• **Tasks to complete**:
a – Which financial targets does the text on earn-out provisions give as examples?
b – How would you say this sentence from the text on earn-out provisions in French: "The amount received by the vendor will depend on the performance of the company in the agreed-upon metrics."

• **Document segment**:
===

Unlocking value and Realizing Tax Benefits in M&A deals through the use of Earn-Out and Reverse Earn-Out Provisions
In private middle-market mergers and acquisitions (“M&A”) transactions, earn-out clauses within purchase agreements or earn-out agreements are often used to facilitate the sale of a business when the vendor and the purchaser wish to close the valuation gap of the target on closing. While earn-outs are a common mechanism within M&A transactions, tax considerations are causing reverse earn-outs to become increasingly prevalent in Canada in favour of conventional earn-out clauses.
Under an earn-out provision, a portion of the business’s sale price is calculated with reference to stipulated performance metrics over a period of time after the sale is completed. The amount received by the vendor will depend on the performance of the company in the agreed-upon metrics. For example, if a target company fails to achieve the required target or milestone, the vendor may not receive any additional payments, while if the company exceeds the target the vendor may receive more payment than initially expected. Purchasers would generally wish to increase the size of the earn-out to reduce the uncertainties of the target’s valuation on closing, while vendors would wish to keep the amount subject to an earn-out as low as possible.
Targets and Milestones
In an earn-out provision, the parties may choose one or more targets to determine the size of subsequent payments. The target metric chosen will largely depend upon the individual circumstances of the company and the negotiations between the parties, and the milestones can be either financial or non-financial. Examples of financial targets include net equity, net income, revenue, earnings per share, and EBITDA (earnings before interest, taxes, depreciation, and amortization). Non-financial targets may include a minimum number of new customers, the approval of a patent, or an advantageous litigation outcome. Regardless of the specific metric chosen, the target, and any constituent elements of the target, should be clearly defined, easy to measure, and compatible with the operations of the business and assumptions in order to avoid disagreements over future payments. To this end, it is often helpful to examine various contingencies which may affect the ability of the company to achieve the target and plan accordingly.

===

• **Data extract**:
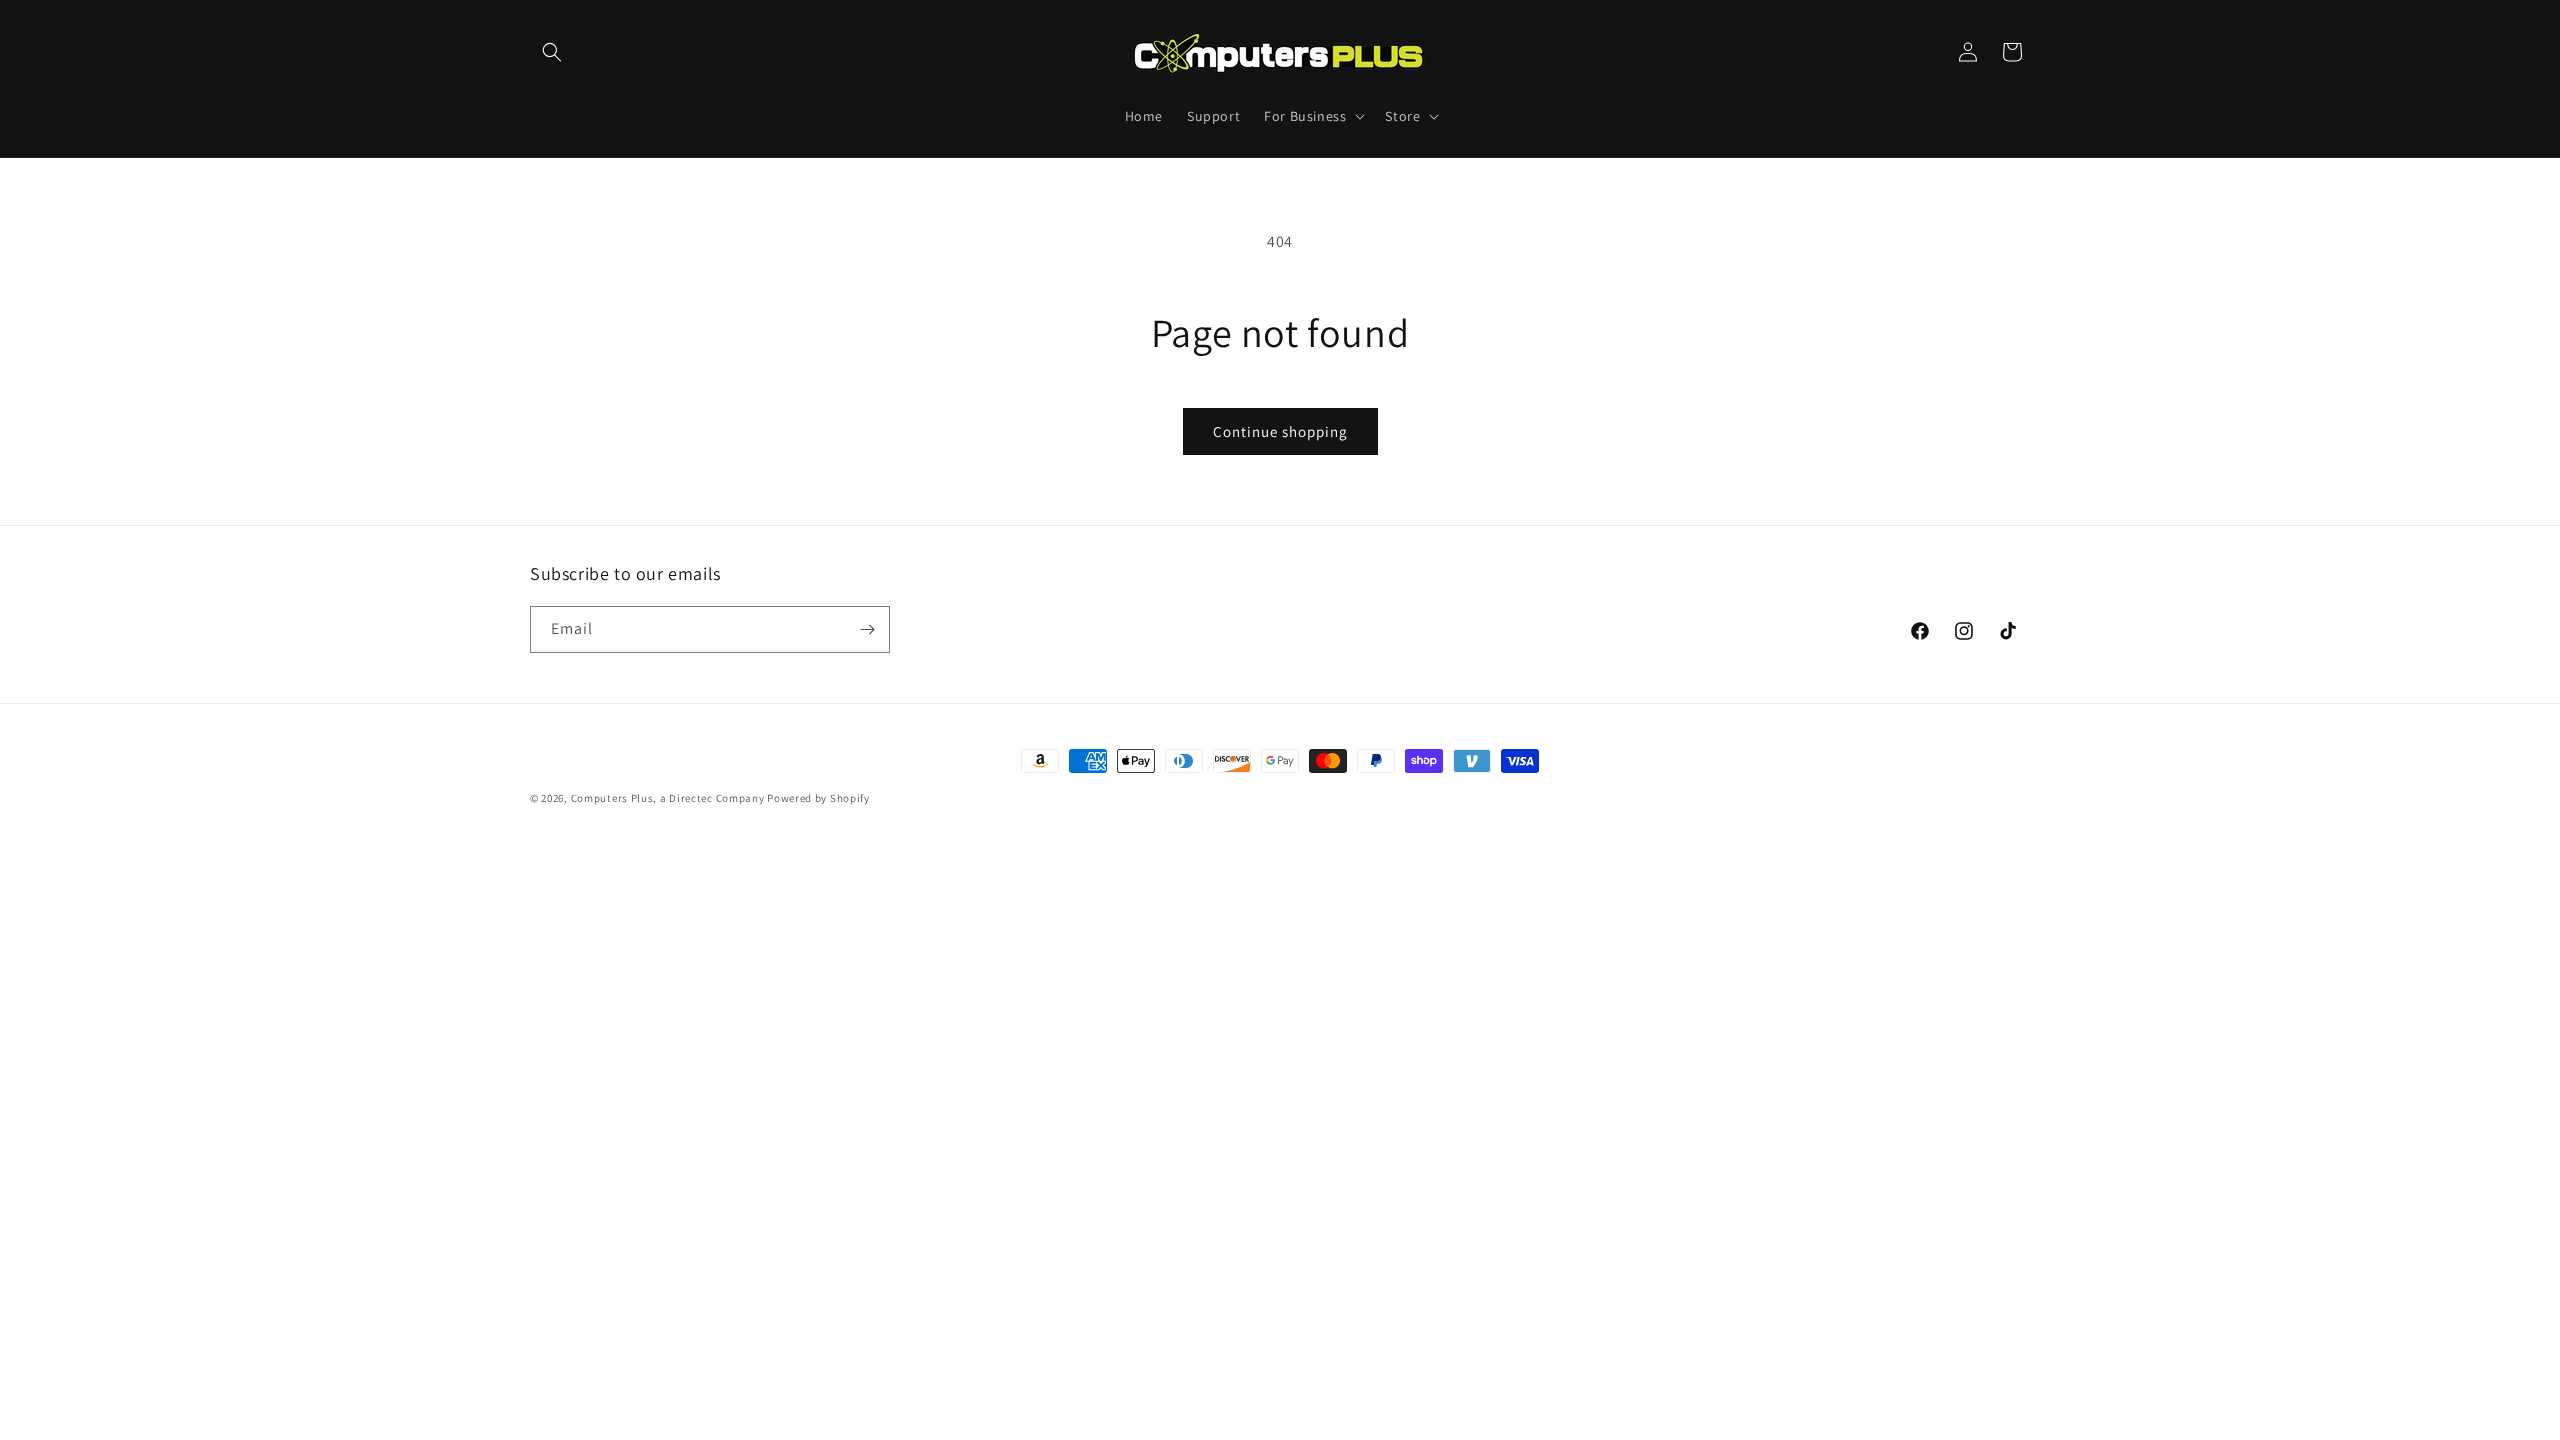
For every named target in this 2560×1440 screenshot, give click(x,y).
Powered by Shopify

===

• **Complete answers**:
a – Net equity, net income, revenue, earnings per share, and EBITDA (earnings before interest, taxes, depreciation, and amortization).

b – Le montant reçu par le vendeur dépendra du rendement de l'entreprise selon les indicateurs convenus.